福島県南相馬市の木ノ下秀俊です。レベル7という最悪の原発事故から間もなく2年が経とうとしています。さまざまな情報が公開されるたびに汚染の現実が福島を生きる私たちの生活を一変させてしまいました。避難指示が遅れたため三ヶ月も危険な場所で暮らした人たちがいます。放射性物質の降るなか給水に並んだ人たちがいます。丹精こめて育てたお米からセシウムが発見された農家の人たちがいます。汚染されていると知らされてもそこに住むしかない人たちがいます。避難先から原発の収束作業に行く父親たちがいます。放射線量計を首にかけた子どもたちを毎朝送り出す母親たちがいます。母子の県外避難で離れ離れに暮らす家族がいます。甲状腺検査で異常を告げられた子どもたちがいます。
果たして本当に故郷に戻れる日はくるのか、本当に将来にわたって健康に影響はないのか、本当に子どもたちや妊婦にとって安全な地なのか、本当にこれからも農業を漁業を林業を生業として生きていけるのか、一見平常に戻ったかのような生活の中でも言いようのない不安は消えることはありません。その不安は闇となって私たちをのみこんでいこうとしています。
一昨年の夏、福島県の公園から子どもたちの姿が消えました。子どもたちの笑顔をマスクが覆い隠し、かわりに与えられたのは線量計でした。
子どもたちの溢れる笑顔こそが未来への希望。
かけがえのない未来のために、今、子どもたちに笑顔をとりもどす。
わたしたちは未来を絶対にあきらめない。
そのために今できることは何か、多くの人のそんな思いがひとつになって、福島の子どもたちのために学童保養の取り組みが全国で始まっています。これは一時でも子どもたちとその親を放射能の不安から解放しようとするものです。昨年の5月岩手県で行われた2泊3日の学童保養、小雨の中、芝生の上を走り回る子どもたちを見て胸が締め付けられる思いがしました。子どもたちの親は「ありがとう」と言いました、主催したスタッフは「よかった」と言いました。その言葉に嘘はありませんでした。けれど子どもが屋外を走り回るのは当たり前の姿です。それを特別なことにしてしまったのはいったい誰なのかと考えたとき、まずは私たち大人が子どもたちに「ごめんね」ということから始めなければならないと思いました。
原発事故以来、政治的な視点、経済的な視点、産業的な視点、教育的視点、医学的視点、様々な立場での議論が続いています。その中の何が正しいのか私にはわかりません。

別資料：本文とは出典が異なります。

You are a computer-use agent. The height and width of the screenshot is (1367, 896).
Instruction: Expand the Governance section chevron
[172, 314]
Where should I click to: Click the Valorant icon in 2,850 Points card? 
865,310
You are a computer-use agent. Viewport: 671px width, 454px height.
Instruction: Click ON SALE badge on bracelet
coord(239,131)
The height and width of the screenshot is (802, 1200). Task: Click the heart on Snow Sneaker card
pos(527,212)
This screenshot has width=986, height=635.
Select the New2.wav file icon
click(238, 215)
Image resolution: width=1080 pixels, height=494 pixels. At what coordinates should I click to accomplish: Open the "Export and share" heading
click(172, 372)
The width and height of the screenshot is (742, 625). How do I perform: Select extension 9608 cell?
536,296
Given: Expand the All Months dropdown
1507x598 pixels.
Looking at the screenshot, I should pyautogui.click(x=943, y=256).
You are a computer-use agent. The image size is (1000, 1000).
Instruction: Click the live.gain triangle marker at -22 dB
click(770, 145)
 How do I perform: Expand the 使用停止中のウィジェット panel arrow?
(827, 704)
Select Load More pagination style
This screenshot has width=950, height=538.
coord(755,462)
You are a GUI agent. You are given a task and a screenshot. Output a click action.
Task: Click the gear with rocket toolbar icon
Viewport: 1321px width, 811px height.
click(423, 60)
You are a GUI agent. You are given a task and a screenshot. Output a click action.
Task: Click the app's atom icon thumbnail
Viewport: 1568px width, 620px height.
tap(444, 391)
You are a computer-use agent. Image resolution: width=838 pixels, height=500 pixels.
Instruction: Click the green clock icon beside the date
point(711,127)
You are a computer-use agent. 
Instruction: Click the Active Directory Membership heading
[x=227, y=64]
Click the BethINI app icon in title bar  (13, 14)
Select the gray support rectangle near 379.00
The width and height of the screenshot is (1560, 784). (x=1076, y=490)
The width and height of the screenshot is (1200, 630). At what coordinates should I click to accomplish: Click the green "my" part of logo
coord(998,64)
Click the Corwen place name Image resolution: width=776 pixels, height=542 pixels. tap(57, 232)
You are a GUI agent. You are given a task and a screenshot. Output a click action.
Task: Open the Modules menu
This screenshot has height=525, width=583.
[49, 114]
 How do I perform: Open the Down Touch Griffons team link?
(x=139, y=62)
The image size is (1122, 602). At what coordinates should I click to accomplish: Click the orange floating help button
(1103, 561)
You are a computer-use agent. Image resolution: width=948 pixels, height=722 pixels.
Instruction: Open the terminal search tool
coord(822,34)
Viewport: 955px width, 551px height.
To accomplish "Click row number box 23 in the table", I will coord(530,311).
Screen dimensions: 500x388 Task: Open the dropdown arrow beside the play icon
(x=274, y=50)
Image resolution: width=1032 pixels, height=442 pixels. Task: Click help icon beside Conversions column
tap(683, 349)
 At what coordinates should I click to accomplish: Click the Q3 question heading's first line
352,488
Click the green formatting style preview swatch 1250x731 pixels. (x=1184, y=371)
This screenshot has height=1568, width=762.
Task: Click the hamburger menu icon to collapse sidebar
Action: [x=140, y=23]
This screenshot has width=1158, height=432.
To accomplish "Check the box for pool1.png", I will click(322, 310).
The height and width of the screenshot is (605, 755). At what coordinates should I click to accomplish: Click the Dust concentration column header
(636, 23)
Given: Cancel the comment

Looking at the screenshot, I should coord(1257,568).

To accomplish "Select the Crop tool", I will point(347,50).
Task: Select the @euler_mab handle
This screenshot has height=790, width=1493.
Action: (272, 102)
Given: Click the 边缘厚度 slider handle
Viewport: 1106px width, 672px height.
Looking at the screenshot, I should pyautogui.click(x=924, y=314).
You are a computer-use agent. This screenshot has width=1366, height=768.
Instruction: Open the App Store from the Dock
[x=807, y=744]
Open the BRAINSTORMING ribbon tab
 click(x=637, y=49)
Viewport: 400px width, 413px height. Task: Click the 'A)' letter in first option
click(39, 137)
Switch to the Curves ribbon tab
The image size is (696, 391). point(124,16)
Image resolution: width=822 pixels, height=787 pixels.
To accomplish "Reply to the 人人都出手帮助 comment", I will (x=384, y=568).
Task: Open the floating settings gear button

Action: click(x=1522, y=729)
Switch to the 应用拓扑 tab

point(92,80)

原子力災害というのはある意味で人災です。人災であるがゆえに加害者と被害者がいます。しかし子どもたちのことを考えると大人はみな加害者ではないのか、それは「いのち」に対する加害者です。
「いのち」とは歴史です。今、私たちひとりひとりが、ここに在るということはそれぞれに両親があり、その両親にもまた両親がありと数限りないいのちの歴史を私のいのちは持っているということです。それと同時に今ここにあるいのち、子どもたちはやがて親になりまた数限りないいのちの歴史を紡いでいくいのちなのです。大無量寿経というお経の中に「去来現仏 仏仏相念」というお言葉があります。過去と未来と現在の仏様がお互いに念じあっておられるという意味です。このお言葉はまさにそんな「いのち」のすがたを教えて下さっているように思えてなりません。その「いのち」という視点こそが仏教徒のたちどころではないかと思います。